Единственно чем я могла смягчить свое сиротство — предложить поддержку другим. Когда ушел муж, я стала для своих детей и отцом и матерью. Я поклялась себе, что они никогда не услышат слов «Никто тебе не поможет» только потому, что их отец умер. Как ни странно, единственный человек, которому я позволяла делать что-то для себя, был мой сын Лео. Возможно, потому, что я узнавала в нем себя, а может, потому, что у него была любящая мать, всегда готовая прийти на помощь. По вечерам я сначала думала о Лео, а только потом уже о Патрике, моем отце и о сне. Каким же удовольствием было вспоминать сына младенцем и размышлять о его жизни!
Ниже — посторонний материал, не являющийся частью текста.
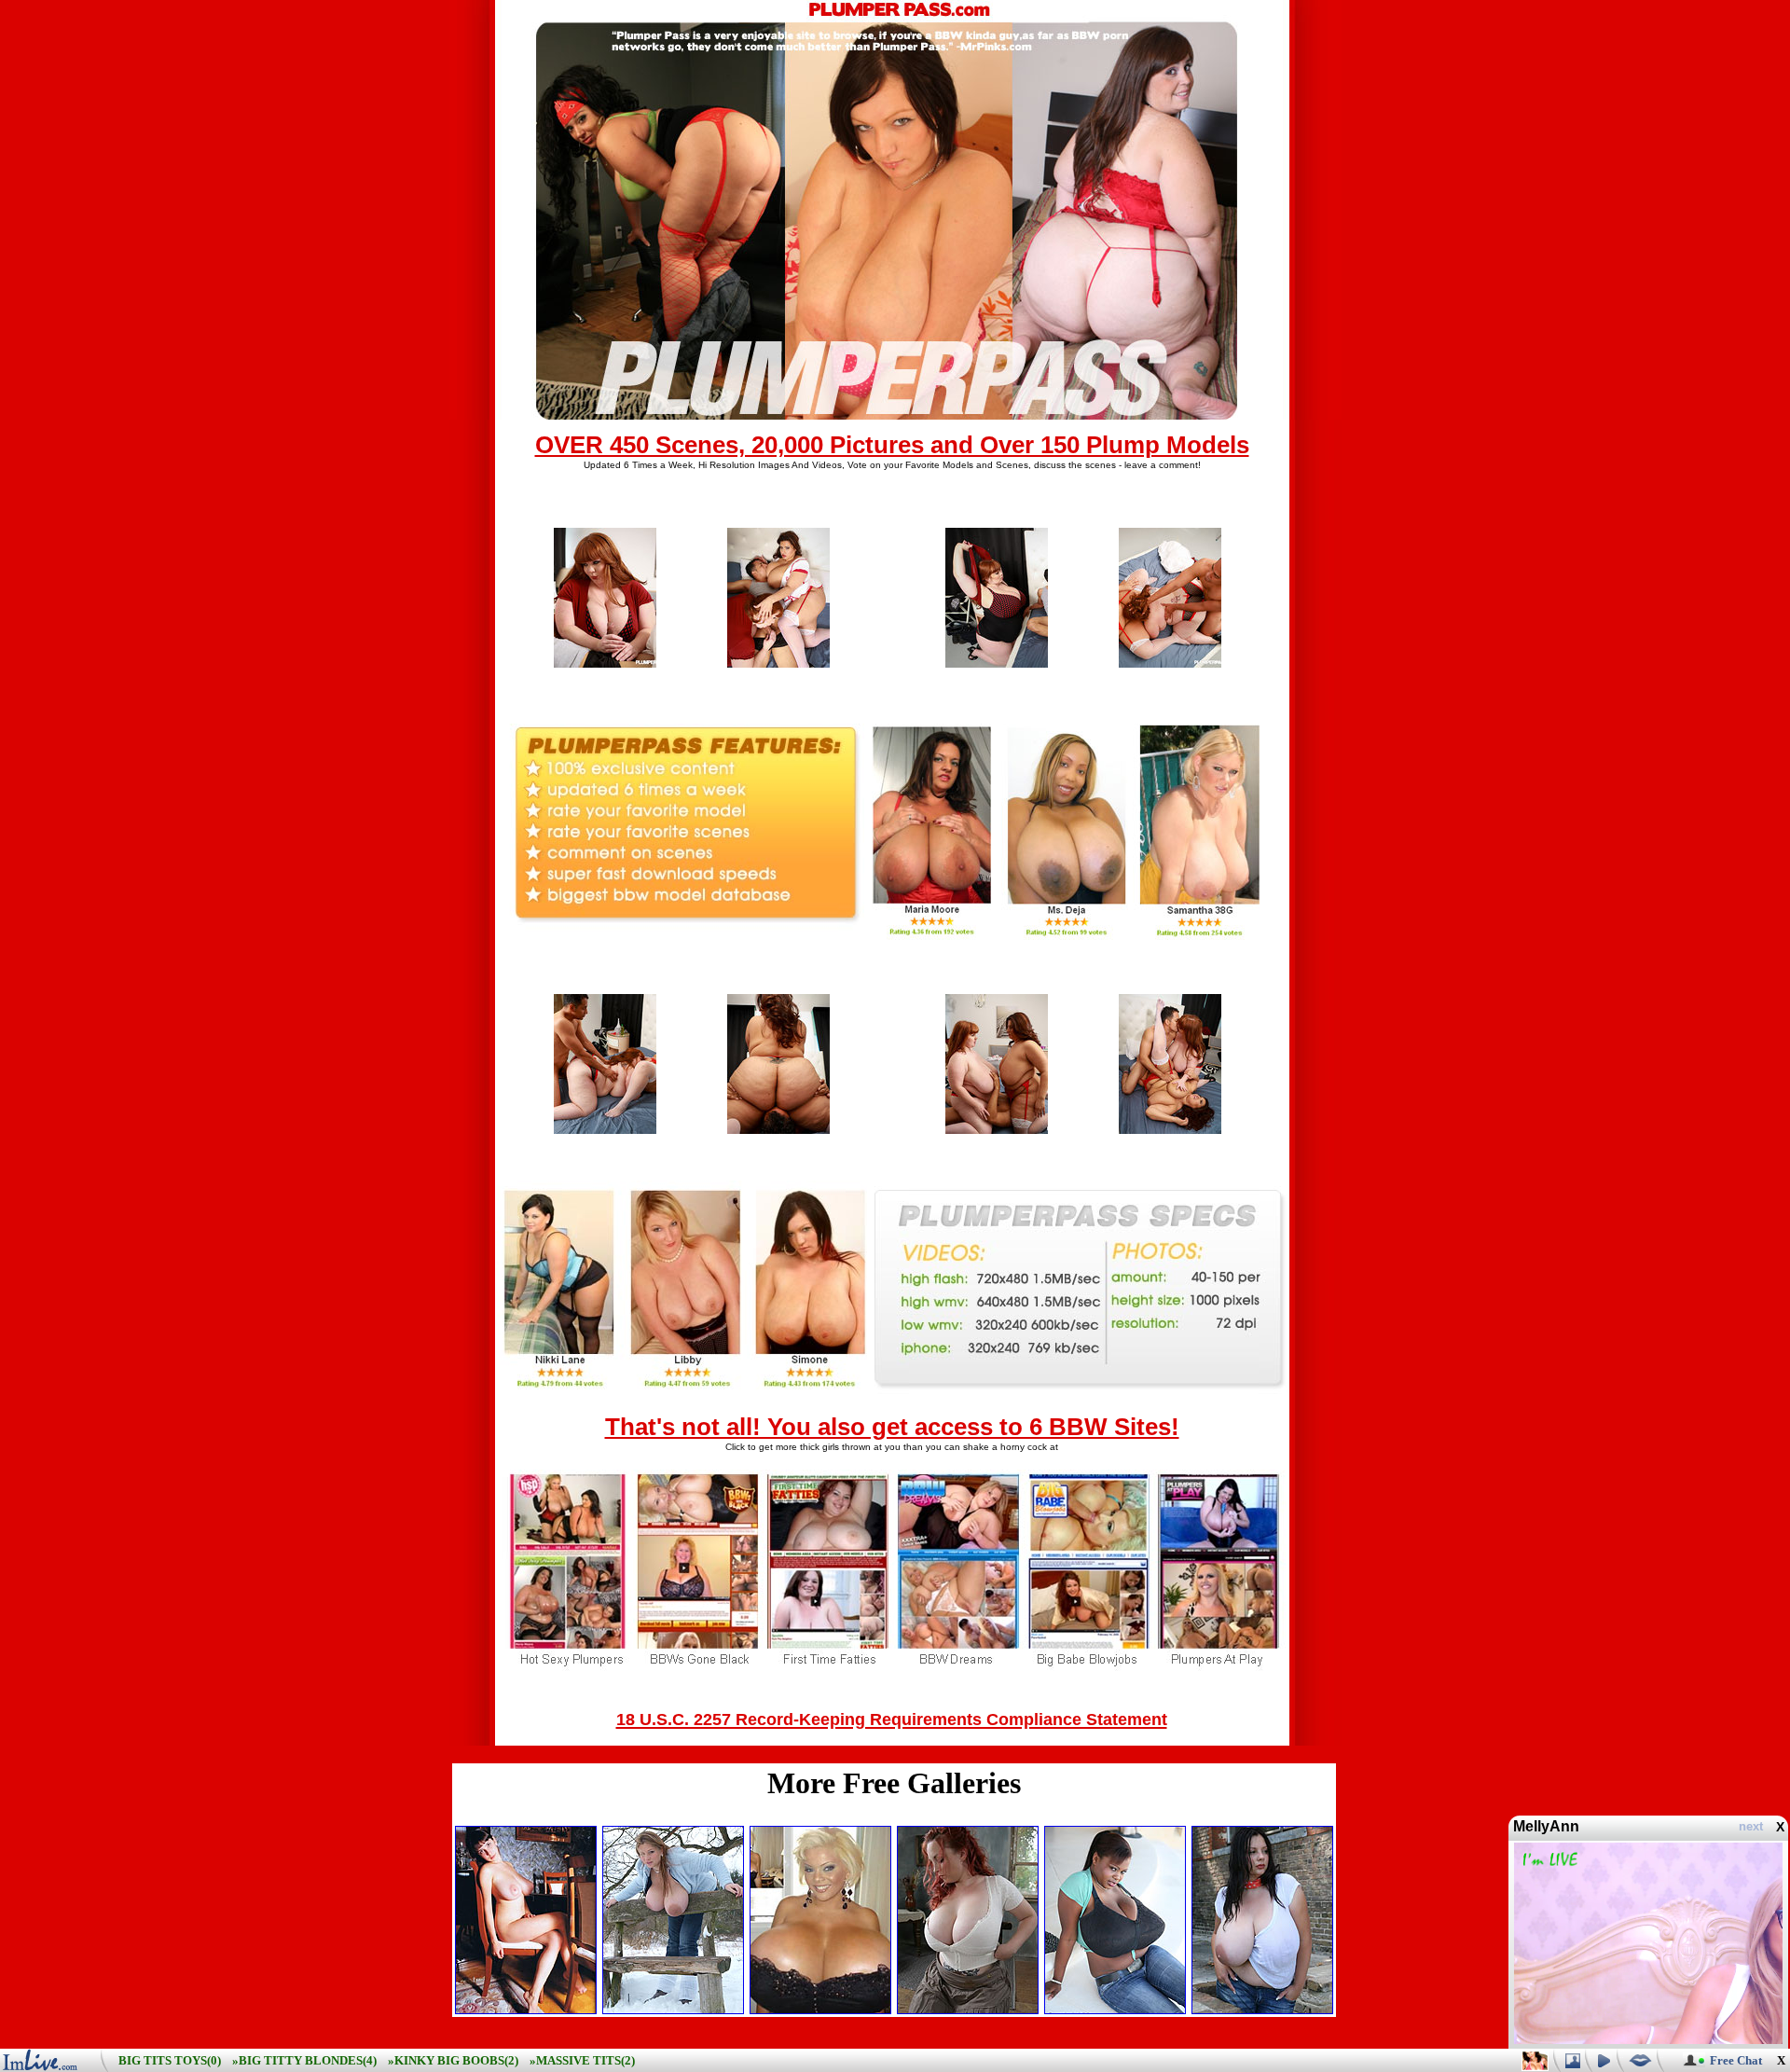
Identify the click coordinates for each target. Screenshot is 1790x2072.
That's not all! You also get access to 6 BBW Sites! (892, 1427)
Я любила его глубокий серьезный взгляд, когда он с молчаливой решимостью сосал грудь. Такая сосредоточенность в столь крошечном создании! В три года он старательно выводил некрепкой рукой первые рисунки — почти всегда это были насекомые. Он был слишком мал, чтобы знать, как уменьшить крупные объекты до размеров листа бумаги. Позднее, в семь, он, сидя на лоджии, рисовал изящные акварели. Дворцы и деревья на площади внизу, летучие мыши и ласточки в красном небе на закате. Он рисовал в течение двух или трех часов, пока сумерки не вынуждали его прекратить работу.
Мигрени начались, когда ему исполнилось пятнадцать. Боль была такая ужасная, что заполняла весь дом, свинцом повисая в каждой комнате, так что я едва могла дышать. Я пыталась устроить его поудобнее, помочь чем-нибудь, но он лишь просил почти беззвучным шепотом: «Просто оставьте меня одного, в темноте…» И я сидела в темноте снаружи, около открытой двери, чтобы ни один лучик света не мог его потревожить. Катерина ненавидела все это, потому что чувствовала себя брошенной. Десятилетний ребенок, она не могла понять, что ее брат лежит там тихо, как мертвый, не потому, что спит, а потому, что боль настолько ужасна, что он не может двигаться. Когда приступ проходил, он становился тем же Лео и никогда не говорил об этом. Вокруг него царили такое спокойствие и безмятежность, в нем была такая непостижимая глубина! Но время от времени ключом били идеи или бурное веселье. Он мог внезапно удивить, с поразительной точностью изображая преподавателей своего Художественного лицея, особенно хорошо ему удавалось подражать местным мастеровым, которые обучали своему искусству — литью, печатанию и так далее, — с их флорентийским диалектом и грубыми шутками. Наверное, больше всего изумлял контраст с его привычной молчаливостью. Как он умел меня рассмешить! Думаете, я помешалась, потеряла душевное равновесие из-за ужасных событий, которые со мной произошли? Правда, ваше лицо ничего не выражает, возможно, потому, что я рассказываю страшные подробности со спокойной улыбкой, а сейчас вспоминаю о веселом и… я не могу… простите… Сейчас пройдет. Простите. Мне так его не хватает… О боже, я по-прежнему боюсь плакать, хотя пластырей на глазах уже нет. Я не сошла с ума, уверяю вас… Спасибо. Глоток воды — и все будет в порядке.